Polarity Switch Occurs Independent of SAC Activity and Inhibitory Circuits

The above experiments demonstrate that the excitatory inputs to SACs are dramatically altered following repetitive stimulation, indicating that the site of modulation is the BC terminal presynaptic to SACs. GABA-A and GABA-C receptors are localized to the terminals of On-cone BCs and therefore can provide a powerful inhibition of glutamate release (Sagdullaev et al., 2006). It has been postulated that the asymmetric release of glutamate associated with direction selectivity in DSGCs is due to feedback inhibition from SACs onto the terminals of On-cone BCs (Vaney et al., 2012; Wei and Feller, 2011) (but see recent findings indicating glutamate release is not modulated by motion stimulation (Park et al., 2014; Yonehara et al., 2013)).

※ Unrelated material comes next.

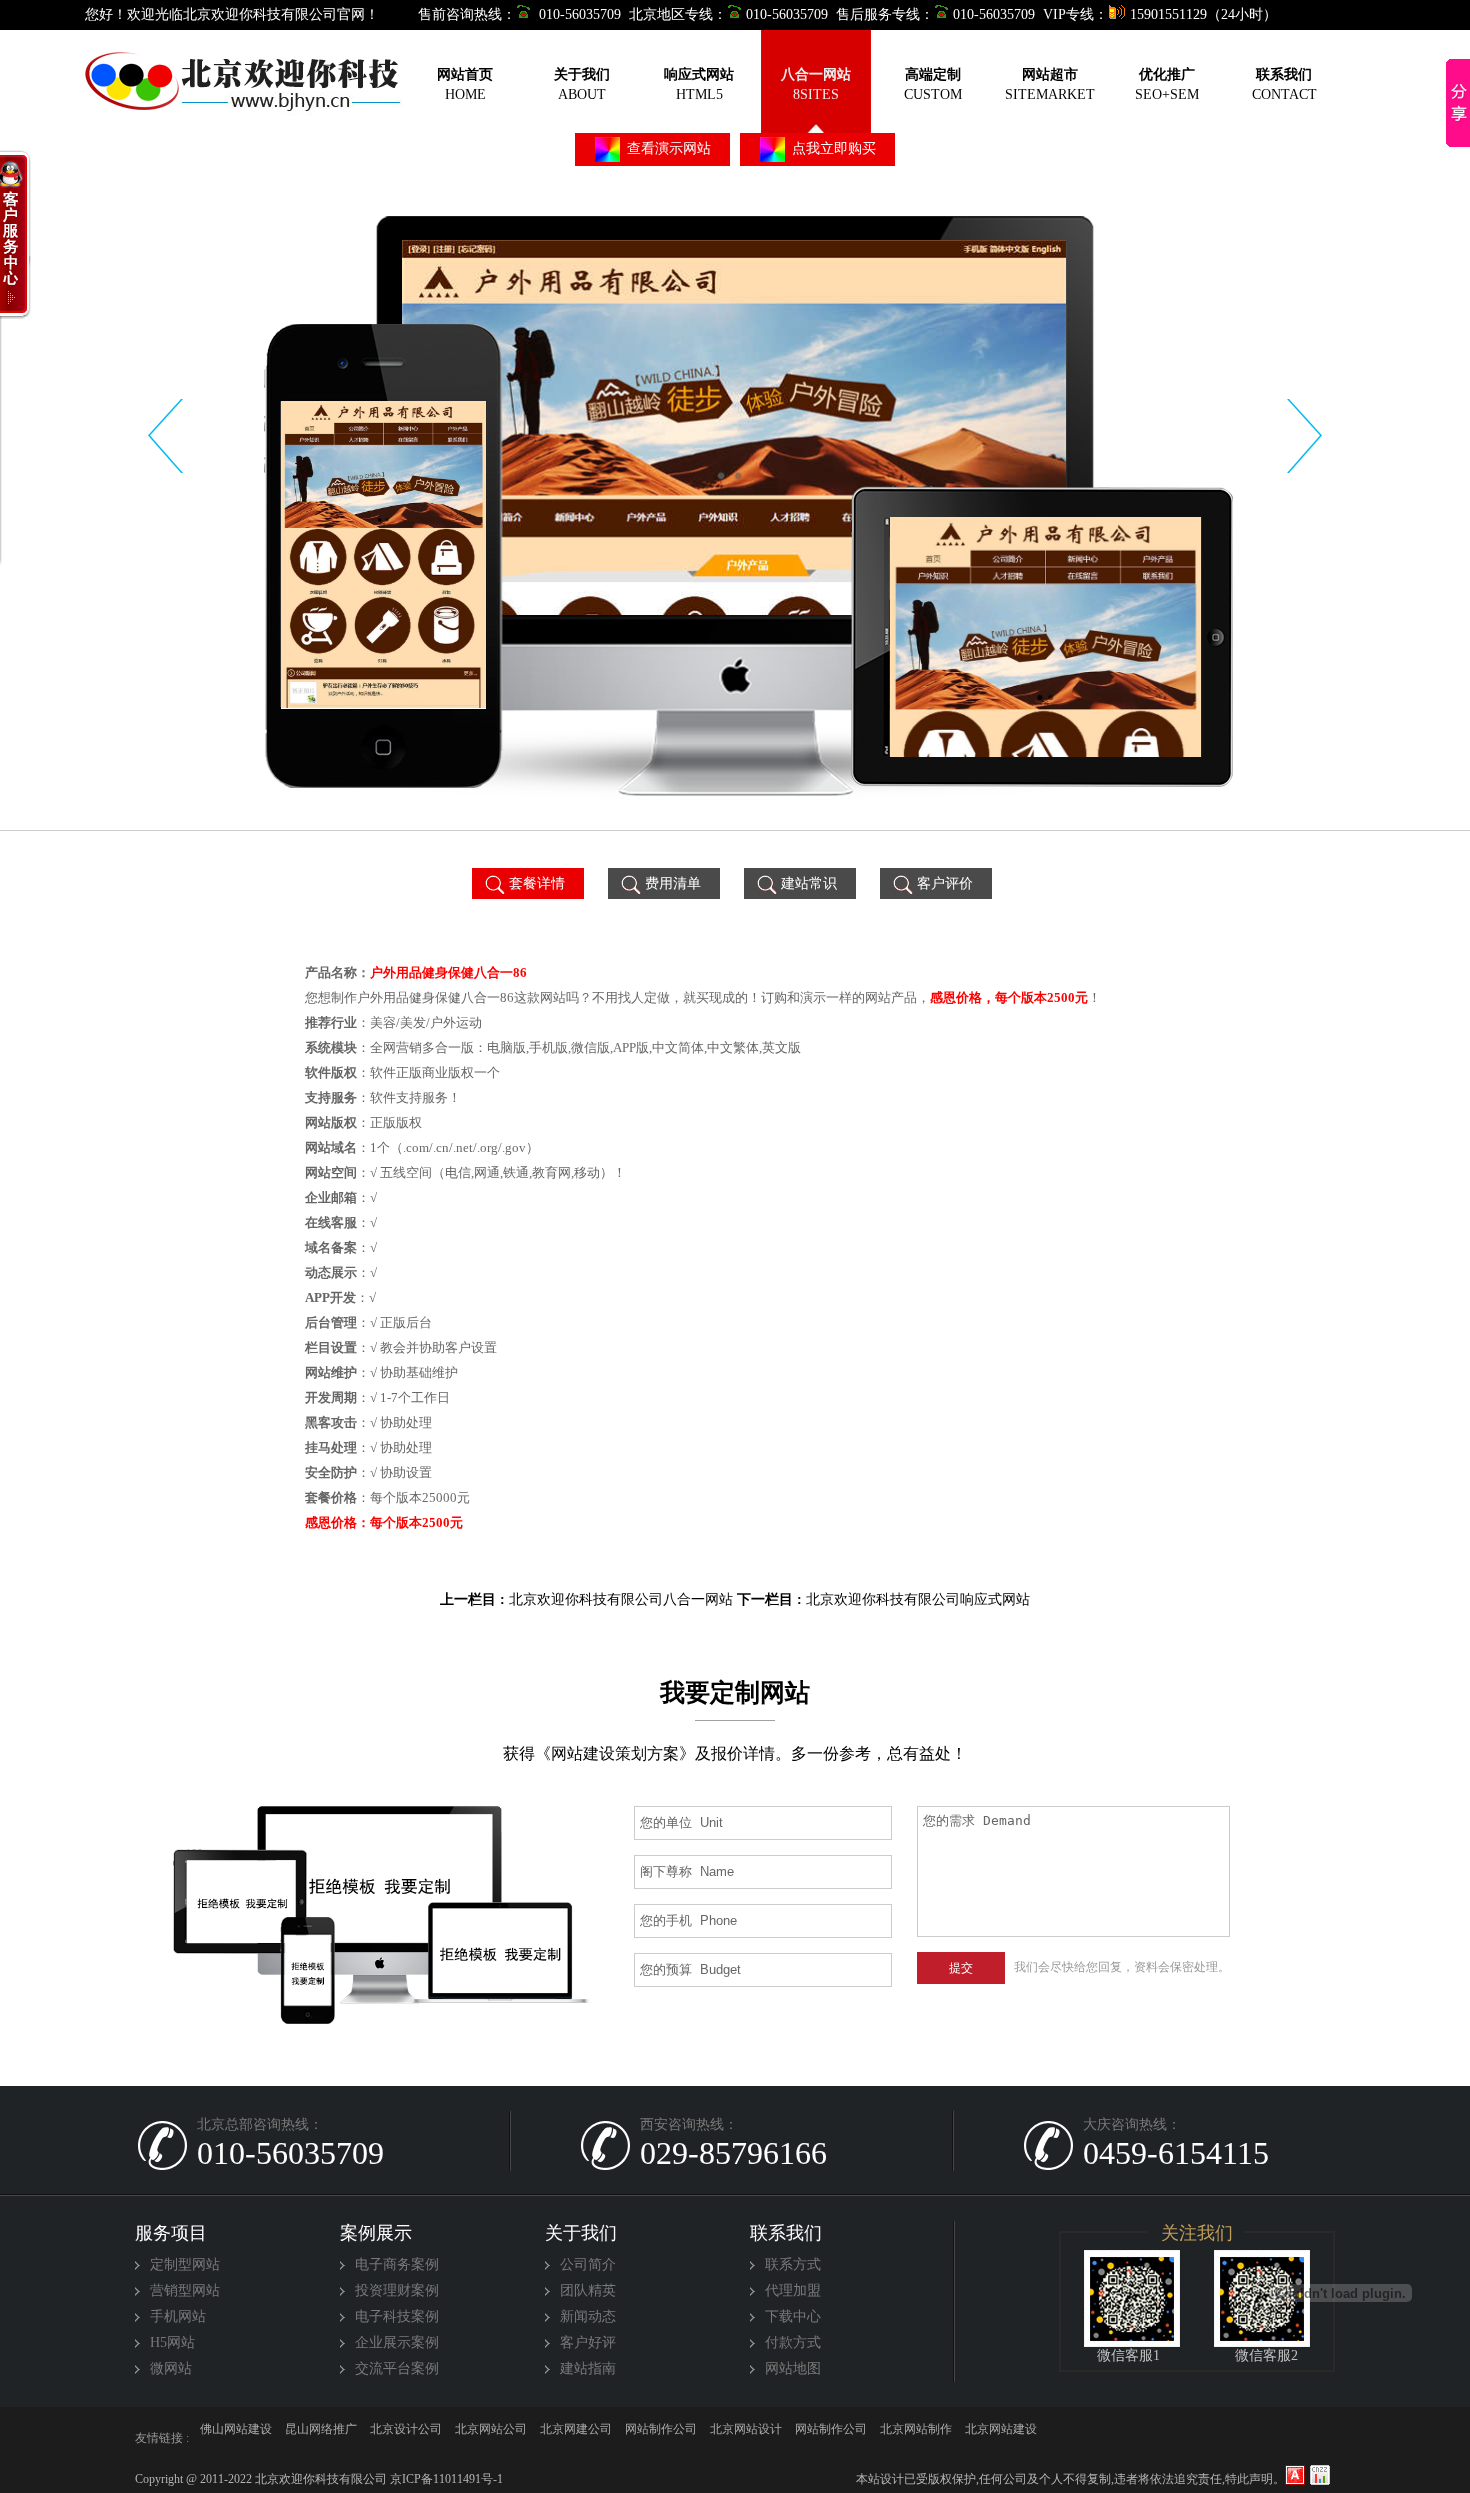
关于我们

To test whether the polarity switch is due to a change in SACs’ feedback inhibitiononto BCs, we reversibly inhibited SACs during repetitive stimulation in mice expressing PSAM in SACs by adding PSEM^89S only during the repetitive stimulation (Fig. 3A). We found that dorsal On-SACs still switched their polarity when the SAC activity is reduced by PSEM^89S during the repetitive stimulus (Fig. 3B, C); On-SACslose their excitatory current at light onset (control, 32.6±19.5 pA*sec; stimulated, −9.0±10.8 pA*sec) and gain an excitatory current at light offset following repetitive stimulation (control, −5.7±4.9 pA*sec; stimulated, 50.8±7.1 pA*sec).

Figure 3. Polarity Switch Occurs Independent of SAC Activity and Inhibitory Circuits.

(A) Protocol for assessing SAC adaptation in the presence of PSEM^89S. PSEM^89S was present during the repetitive stimulation but not while measuring the response to light spot stimuli before and after stimulation.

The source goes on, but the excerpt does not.